→ Description of the task
Look below for the line containing "[Link to 123rd Airlift Wing Facebook". Output it and each remaining line of the entries exactly, and nothing else.

[Dataset entries]
_ _ _ _ _ _ _

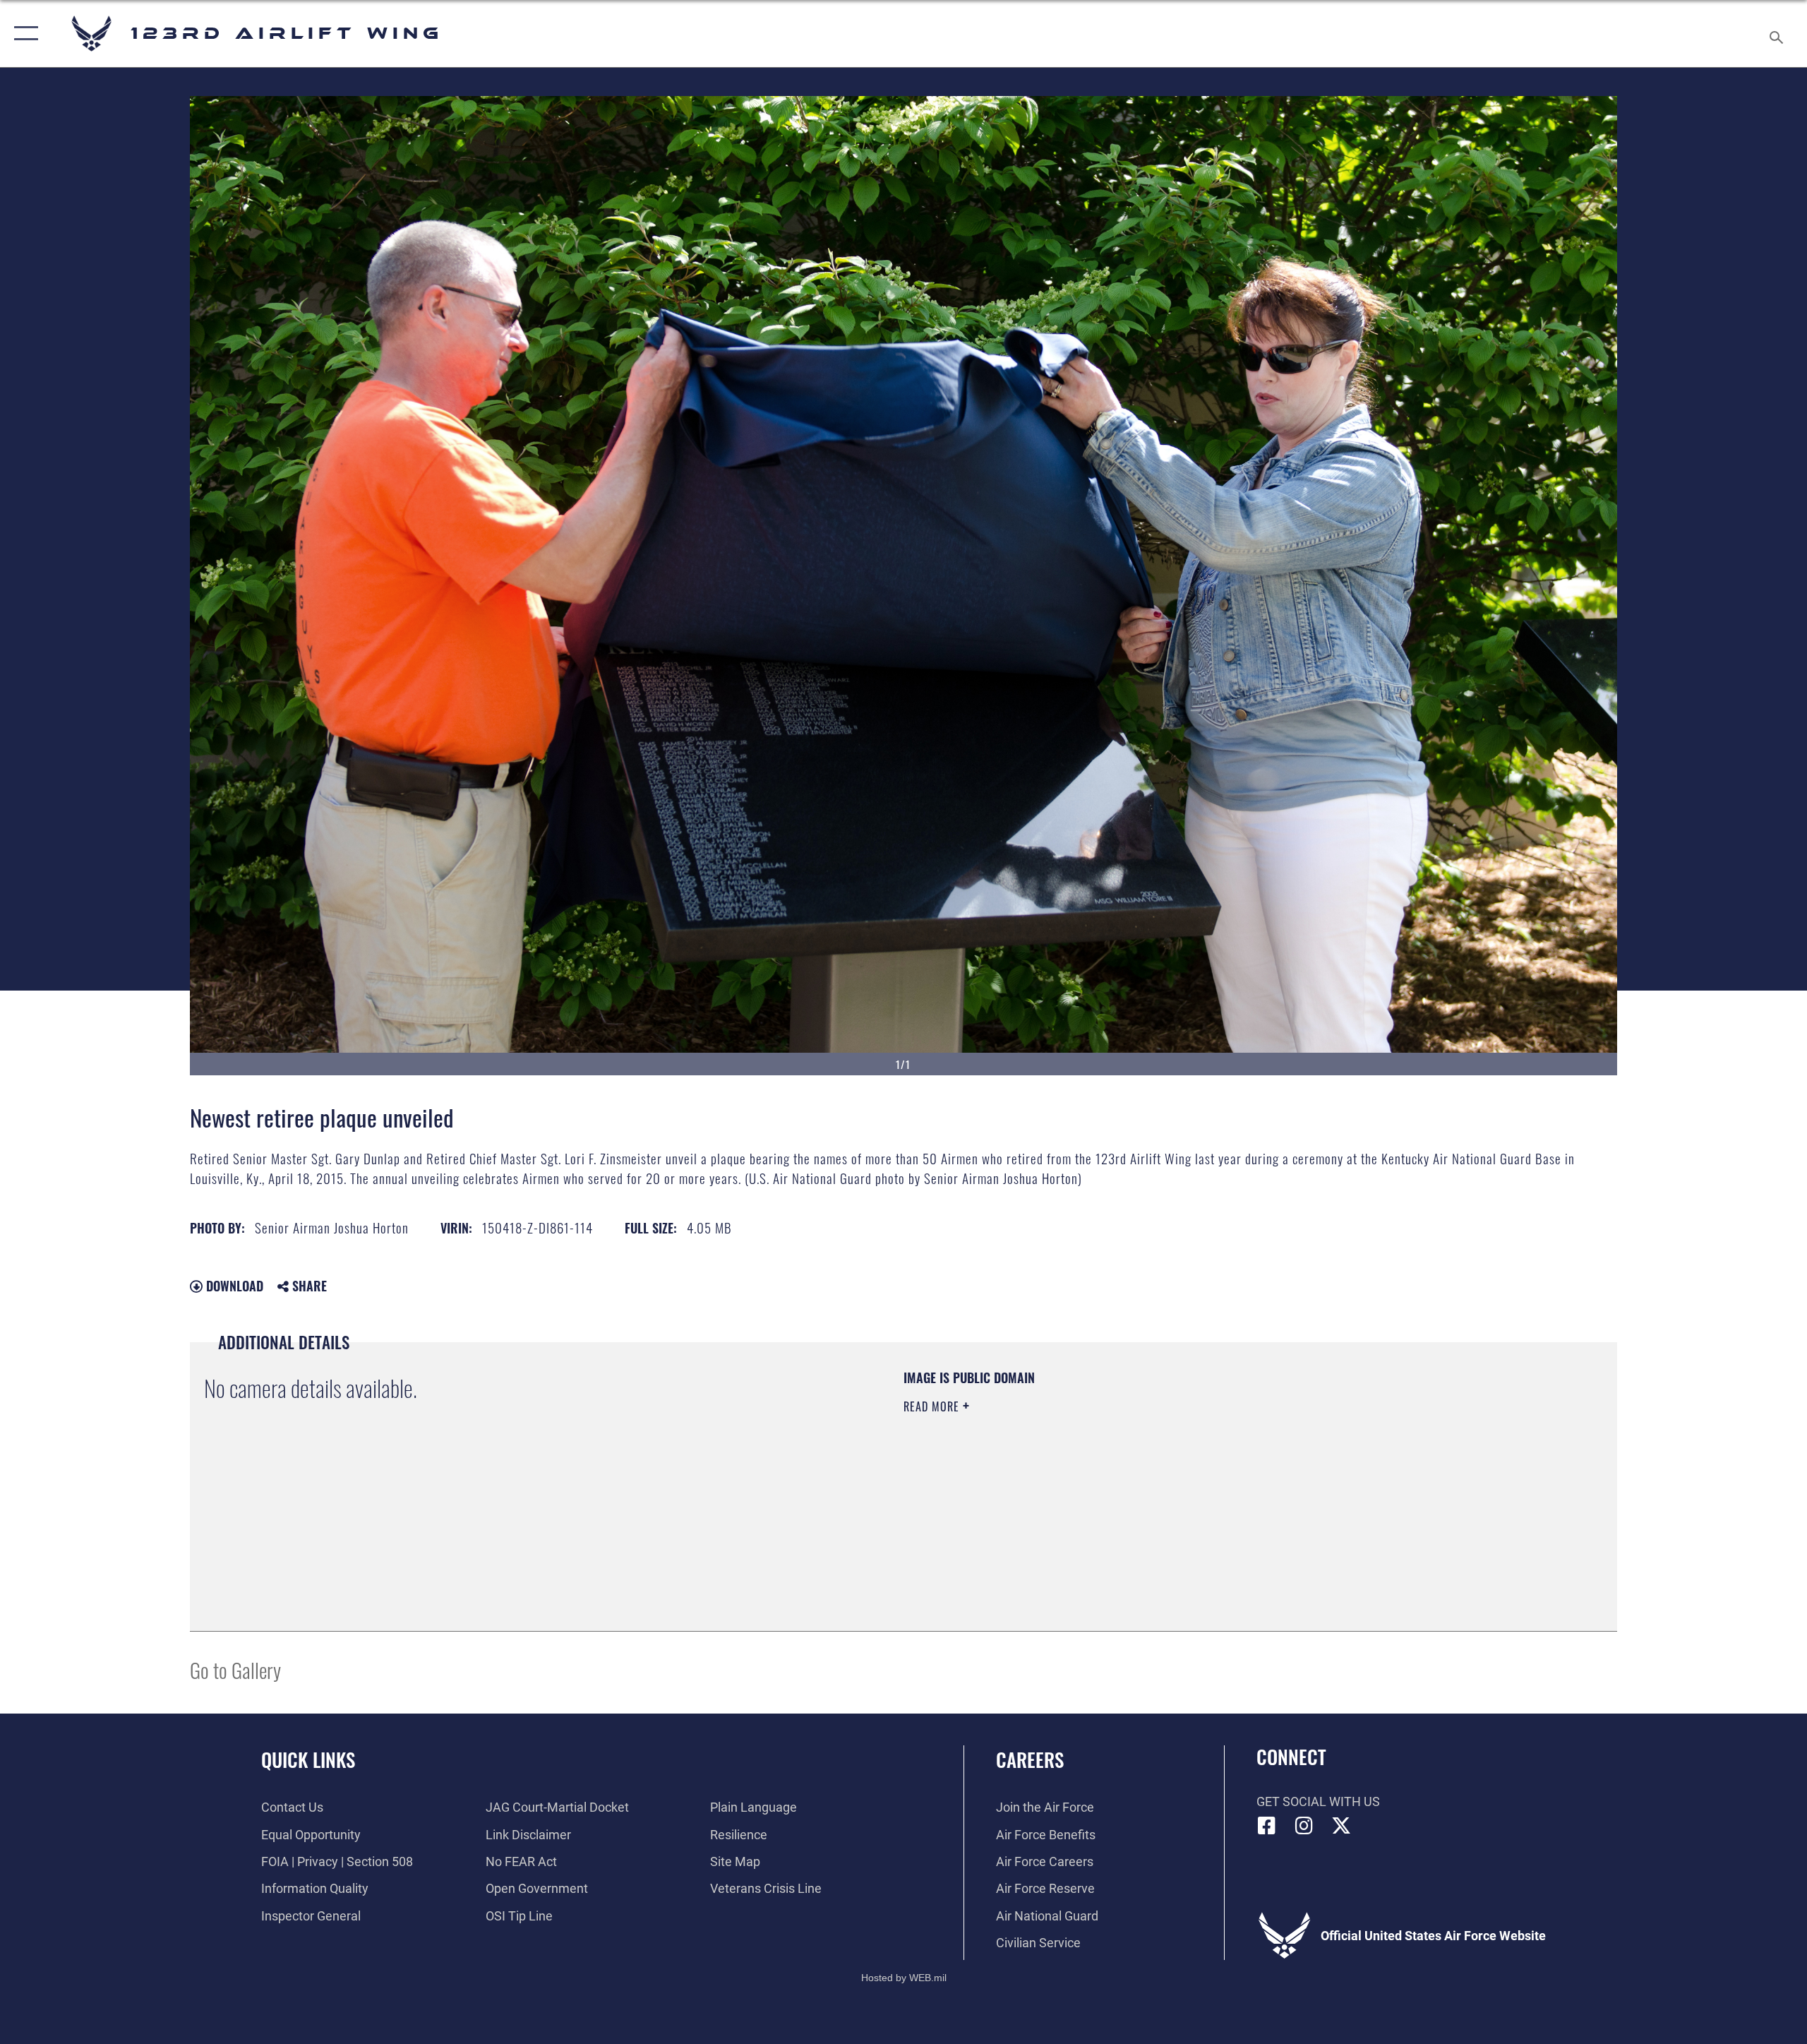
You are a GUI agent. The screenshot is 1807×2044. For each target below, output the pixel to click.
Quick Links (308, 1759)
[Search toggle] (1777, 33)
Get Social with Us (1318, 1801)
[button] (23, 33)
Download (233, 1286)
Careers (1030, 1759)
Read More (933, 1406)
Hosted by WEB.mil (904, 1977)
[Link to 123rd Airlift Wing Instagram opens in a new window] (1303, 1825)
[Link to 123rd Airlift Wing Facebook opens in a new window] (1267, 1825)
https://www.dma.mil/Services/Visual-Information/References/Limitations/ (1069, 1476)
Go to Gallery (235, 1669)
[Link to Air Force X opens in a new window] (1341, 1825)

_ _ _ _ _ _ _

→ Response area
[Link to 123rd Airlift Wing Facebook opens in a new window] (1267, 1825)
https://www.dma.mil/Services/Visual-Information/References/Limitations/ (1069, 1476)
Go to Gallery (235, 1669)
[Link to Air Force X opens in a new window] (1341, 1825)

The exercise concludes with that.